On l’a toujours aimé le Tueur depuis ses débuts et une première rencontre à l’époque avec Jacamon à la sortie du premier album de la série. Pas hier. Il reprend du service le Tueur après cinq ans d’absence. Pas vraiment rangé, mais il met ses compétences aux ordres désormais de la République. Contraint et forcé. Matz au scénario lui a concocté un avenir et destin noir certes, mais moralement presque défendable. Il travaille en équipe, a un petit côté fonctionnaire laborieux, raconte sa vie en voix off, et fait ce qu’il sait le mieux faire, tuer ou préparer des assassinats « accidentels ». Matz et Jacamon lui ont redonné une nouvelle jeunesse et il semble apprécier, toujours aussi efficace avec son discours de philosophe du meurtre dans ce tome 1 de la nouvelle saison. Sortie le 15 janvier.

Le Tueur

Il a eu de la chance qu’on ait eu besoin de lui, le Tueur.
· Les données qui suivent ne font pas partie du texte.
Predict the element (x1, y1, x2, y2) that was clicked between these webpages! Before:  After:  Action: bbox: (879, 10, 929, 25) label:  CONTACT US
Il se refait une virginité officielle au lieur de pourrir dans une fosse commune. On aime son côté pro et faux-jeton réunis. Pour lui, la mort peut être la seule solution surtout dans les affaires qu’il traite. Il a des partenaires, il forme un trio avec Barbara, interface avec les commanditaires, et Nicolas, agent de la DGSI. Leur cible, une envergure qui joue profil bas. Un employé de mairie qui fait dans la came à grande échelle et un chef de gang. Le Tueur a un emploi fictif pour mieux se fondre dans la foule. Planque, filatures, un maire qui ressemble à Jospin, une banlieue mis sous la protection de Sofiane Fatoulah. Il va falloir faire le ménage par le vide mais ça risque d’avoir des conséquences.

Affaires d’état

Le Tueur se fond dans la foule, a une copine d’un soir et est en CDD. Matz décortique la mise en place d’une opération noire qui prend la place de la Justice trop lente. Son héros parle, se confie plus peut-être qu’avant. Jacamon a aussi peaufiné son trait. Il tient compte de l’évolution-révolution de l’album qui flirte avec l’élimination politique bien comprise. Toujours aussi efficace et un retour en pleine forme qui va mettre le feu.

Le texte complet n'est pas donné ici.